The adenoids can also cause ear problems by stopping the tube that joins the nose to the ear from working properly. For children over three years of age, removing the adenoids at the same time as inserting grommets in the ears seems to help stop glue ear coming back. Removing the adenoids may also make colds which block the nose less of a problem for your child.

What are your treatment options?

Adenoids get smaller as you grow older, so you may find that nose and ear problems get better with time. Surgery will make these problems get better more quickly, but it has a small risk. Mr Fayad will thoroughly explain the pros and cons of surgery compared to waiting to see if the problem resolves itself.

For some children, using a steroid nasal spray will help reduce congestion in the nose and adenoids, and may be helpful to try before deciding on surgery.

Parents may change their minds about the operation at any time, and signing a consent form does not mean your child has to have the operation.

If we are taking adenoids out because of ear problems, we may put in grommets at the same time. If your child has sore throats or stops breathing at night, we may also take their tonsils out at the same time. Mr Fayad will advise parents exactly what these operations involve to ensure parents understand the recommended treatment, and to help them make their decision.

If parents opt for surgery then the first step is to arrange for a week off school.  If a child has a sore throat or a cold in the week before their operation – it may be safer to postpone it for a few weeks.

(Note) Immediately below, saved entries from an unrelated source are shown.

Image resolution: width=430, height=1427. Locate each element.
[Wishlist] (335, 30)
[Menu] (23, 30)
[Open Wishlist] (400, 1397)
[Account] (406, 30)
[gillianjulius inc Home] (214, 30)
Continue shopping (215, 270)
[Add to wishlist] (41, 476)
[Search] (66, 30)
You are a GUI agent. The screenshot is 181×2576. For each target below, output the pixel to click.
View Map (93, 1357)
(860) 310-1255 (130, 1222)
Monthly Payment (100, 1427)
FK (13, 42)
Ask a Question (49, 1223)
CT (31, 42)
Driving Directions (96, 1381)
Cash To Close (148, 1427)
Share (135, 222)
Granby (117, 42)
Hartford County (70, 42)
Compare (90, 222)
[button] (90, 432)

What is the recovery like?

Mr Fayad and his team will determine whether the child can go home on the same day as the procedure, or whether it is best they stay in hospital overnight. The child can only go home when they are eating and drinking and feel well enough to be discharged.

Some children feel sick after the operation but this settles quickly. A child’s throat may be a little sore after the operation, but prepare normal food for them as eating food will help the child’s throat to heal. Chewing gum may also help with the pain.

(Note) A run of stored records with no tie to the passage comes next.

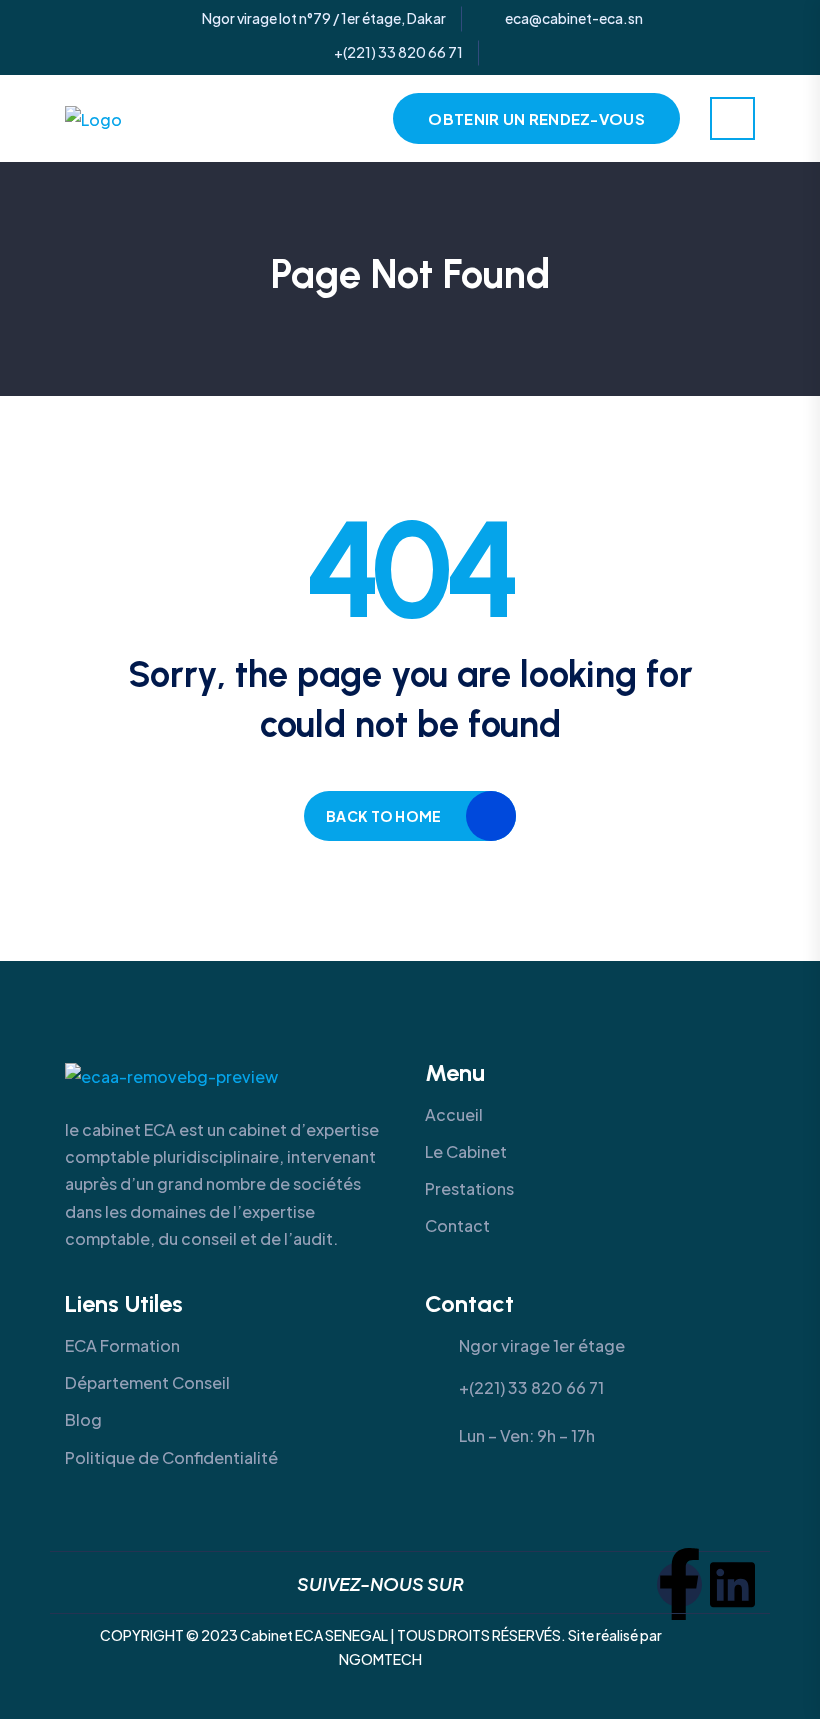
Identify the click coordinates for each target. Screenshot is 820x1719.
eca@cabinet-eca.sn (574, 18)
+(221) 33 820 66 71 (398, 52)
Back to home (383, 816)
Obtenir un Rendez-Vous (536, 118)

Sore ears are also normal as the the throat and ears have the same nerves, and it does not mean your child has an ear infection.

Painkillers should relieve any discomfort in the first few days after surgery, but parents should not give their child aspirin as it might cause them bleed. Bleeding can be serious and if you see any bleeding from your child’s nose or throat, then you should immediately see a doctor.

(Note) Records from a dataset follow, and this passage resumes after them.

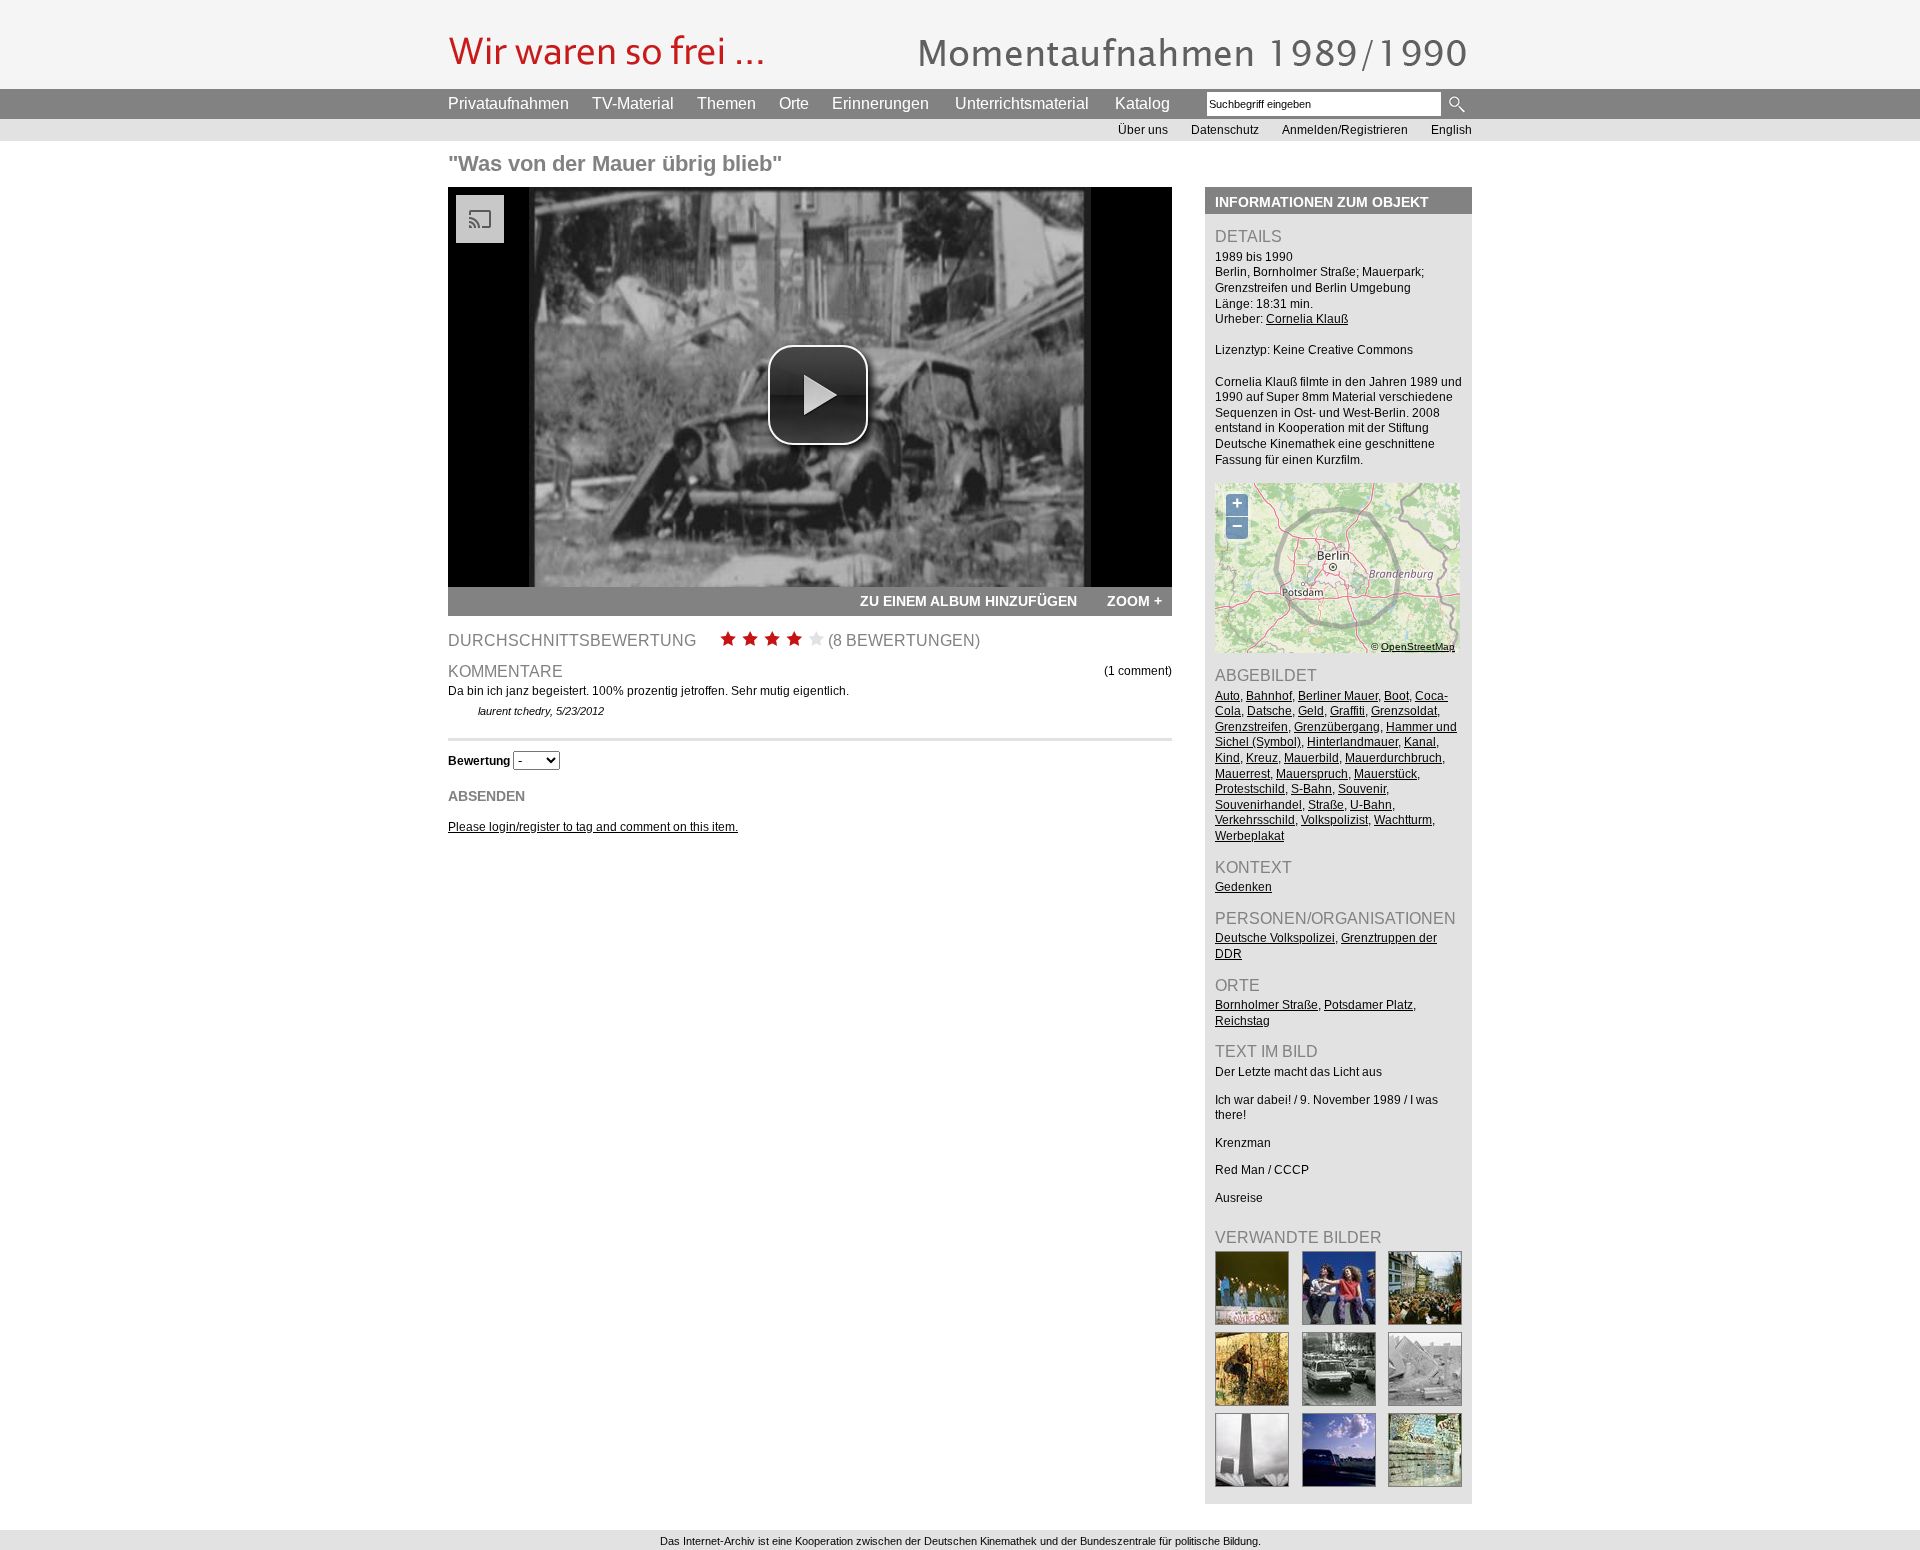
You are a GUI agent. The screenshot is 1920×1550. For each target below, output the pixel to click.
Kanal (1420, 742)
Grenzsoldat (1404, 711)
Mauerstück (1385, 774)
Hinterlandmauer (1352, 742)
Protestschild (1250, 789)
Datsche (1269, 711)
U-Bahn (1371, 805)
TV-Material (633, 103)
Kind (1227, 758)
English (1451, 130)
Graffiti (1347, 711)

A small number of children find that their voice sounds different after the surgery. It may sound like they are talking through their nose a little. This usually settles by itself within a few weeks. The child’s nose may seem blocked up after the surgery, but it will clear by itself in a week or so.

Most children need about a week off nursery or school. They should rest at home away from crowds and smoky places. They should also stay away from people with coughs and colds to avoid infection.

What are the possible side effects and complications?

Adenoid surgery is very safe, but every operation has small risks. The most serious problem is bleeding, which may need a second operation to stop it. However, bleeding after an adenoidectomy is very uncommon. It is very important to advise Mr Fayad well before the operation if anyone in the family has a problem with bleeding.

During the operation, there is a very small chance that a tooth may be chipped or knocked out,  especially if it is loose, capped or crowned. Please advise the hospital if your child has any teeth like this.